Si queremos un país en donde reinen los valores y no los antivalores, desde ya, hay que comenzar a trabajar juntos. Los promotores del mal en Guatemala y en el mundo siguen haciendo de las suyas, violando a diestra y siniestra la dignidad de la persona humana. Cada día crece el número de personas maltratadas física y psicológicamente a lo largo y ancho del país.

Estamos todavía a tiempo de enmendar errores y comenzar a construir una Guatemala distinta, en la que podamos salir a sus calles y carreteras, seguros de que nada nos pasará. La construcción de un país distinto, comienza en nosotros mismos. No es fácil construir sobre valores, pero hay que hacer el esfuerzo.  Para vivir en una Guatemala en paz y con respeto, es urgente que cada quien ponga su granito de arena en su propia familia; porque todos los que hacen daño, han nacido y crecido en el seno de una familia.

Los valores humanos, espirituales y éticos están “por los suelos”. Esta realidad es visible en casi todos los espacios de la vida nacional. Pareciera que la práctica de los valores “le vale” a medio mundo. Por eso es de vital importancia crear espacios que favorezcan la práctica de los valores humanos.

Urge rescatar y aumentar el número de personas que estén dispuestas a practicar y vivir los valores del respeto, la verdad, la identidad, la honestidad, la amistad y el amor. De todos los anteriores, el valor del AMOR es la fuente de todos los demás. Porque si usted se ama, tratará de cuidarse de manera integral.

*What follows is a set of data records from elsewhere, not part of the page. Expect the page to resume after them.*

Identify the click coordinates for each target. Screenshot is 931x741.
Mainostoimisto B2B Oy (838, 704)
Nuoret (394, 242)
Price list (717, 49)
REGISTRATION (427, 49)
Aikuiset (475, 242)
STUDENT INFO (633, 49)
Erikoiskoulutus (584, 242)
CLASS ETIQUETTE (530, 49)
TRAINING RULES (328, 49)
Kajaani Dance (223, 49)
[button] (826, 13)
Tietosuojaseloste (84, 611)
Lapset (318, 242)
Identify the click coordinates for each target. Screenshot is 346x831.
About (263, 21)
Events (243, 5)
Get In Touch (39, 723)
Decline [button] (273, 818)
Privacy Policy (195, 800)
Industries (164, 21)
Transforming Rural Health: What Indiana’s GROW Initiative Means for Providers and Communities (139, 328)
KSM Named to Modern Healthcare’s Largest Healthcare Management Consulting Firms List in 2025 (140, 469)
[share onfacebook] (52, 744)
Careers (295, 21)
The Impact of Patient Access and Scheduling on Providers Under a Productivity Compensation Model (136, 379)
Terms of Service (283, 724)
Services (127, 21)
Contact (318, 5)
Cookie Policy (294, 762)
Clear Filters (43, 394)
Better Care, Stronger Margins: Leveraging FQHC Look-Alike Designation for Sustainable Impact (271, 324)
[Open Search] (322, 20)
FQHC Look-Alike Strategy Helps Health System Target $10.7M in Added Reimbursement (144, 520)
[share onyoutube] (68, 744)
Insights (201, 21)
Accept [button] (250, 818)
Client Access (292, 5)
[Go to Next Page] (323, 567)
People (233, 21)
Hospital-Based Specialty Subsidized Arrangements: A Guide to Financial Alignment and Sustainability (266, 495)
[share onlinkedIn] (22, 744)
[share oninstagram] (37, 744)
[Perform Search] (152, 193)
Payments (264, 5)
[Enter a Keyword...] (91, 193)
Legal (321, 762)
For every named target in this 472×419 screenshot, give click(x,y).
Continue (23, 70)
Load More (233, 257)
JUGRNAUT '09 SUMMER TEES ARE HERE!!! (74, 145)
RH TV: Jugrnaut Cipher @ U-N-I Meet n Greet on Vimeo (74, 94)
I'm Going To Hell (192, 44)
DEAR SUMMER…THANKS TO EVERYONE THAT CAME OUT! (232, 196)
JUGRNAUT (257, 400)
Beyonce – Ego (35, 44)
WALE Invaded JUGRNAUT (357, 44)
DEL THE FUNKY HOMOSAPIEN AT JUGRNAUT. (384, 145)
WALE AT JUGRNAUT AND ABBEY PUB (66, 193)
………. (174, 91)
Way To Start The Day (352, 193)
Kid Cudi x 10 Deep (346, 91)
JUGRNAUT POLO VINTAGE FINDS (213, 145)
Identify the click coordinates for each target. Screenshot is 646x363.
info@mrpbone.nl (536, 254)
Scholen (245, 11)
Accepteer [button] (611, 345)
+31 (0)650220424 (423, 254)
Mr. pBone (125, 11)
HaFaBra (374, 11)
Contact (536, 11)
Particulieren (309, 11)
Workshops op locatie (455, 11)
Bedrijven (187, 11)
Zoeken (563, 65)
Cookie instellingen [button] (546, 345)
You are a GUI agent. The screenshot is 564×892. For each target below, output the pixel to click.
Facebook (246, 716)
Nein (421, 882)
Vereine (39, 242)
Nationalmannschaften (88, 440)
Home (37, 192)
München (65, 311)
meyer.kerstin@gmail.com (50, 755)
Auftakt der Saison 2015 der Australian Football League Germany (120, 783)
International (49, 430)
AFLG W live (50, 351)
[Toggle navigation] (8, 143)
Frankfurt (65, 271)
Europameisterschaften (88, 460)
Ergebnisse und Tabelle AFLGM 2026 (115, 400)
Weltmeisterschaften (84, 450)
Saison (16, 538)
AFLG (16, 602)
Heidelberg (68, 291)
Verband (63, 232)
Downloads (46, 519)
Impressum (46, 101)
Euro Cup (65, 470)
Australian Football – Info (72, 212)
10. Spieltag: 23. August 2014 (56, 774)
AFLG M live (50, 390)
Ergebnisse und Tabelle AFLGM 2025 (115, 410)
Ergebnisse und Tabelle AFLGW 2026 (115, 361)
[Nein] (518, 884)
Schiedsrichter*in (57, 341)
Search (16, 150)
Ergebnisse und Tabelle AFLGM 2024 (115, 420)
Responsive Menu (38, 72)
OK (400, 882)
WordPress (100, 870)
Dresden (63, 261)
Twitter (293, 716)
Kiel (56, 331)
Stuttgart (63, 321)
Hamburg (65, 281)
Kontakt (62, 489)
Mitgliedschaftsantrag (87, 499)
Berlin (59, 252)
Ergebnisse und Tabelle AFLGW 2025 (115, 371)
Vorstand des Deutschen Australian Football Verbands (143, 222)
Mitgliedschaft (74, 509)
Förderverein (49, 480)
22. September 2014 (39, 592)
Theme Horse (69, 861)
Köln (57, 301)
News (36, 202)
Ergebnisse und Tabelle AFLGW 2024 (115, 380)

Decía Antoine de Saint-Exupery: “el amor es lo único que crece cuando se reparte”. Pero nadie puede dar algo que no tiene. Es necesario cultivarlo, alimentándolo con otros valores como la responsabilidad y honestidad. Hemos nacido, para amar y ser amados. Hemos nacido, para vivir el amor responsablemente.

El amor es el mejor antídoto para erradicar la violencia, la hipocresía y cuando fruto del mal habita en el corazón del ser humano. El amor es la fuente de la transformación personal y social.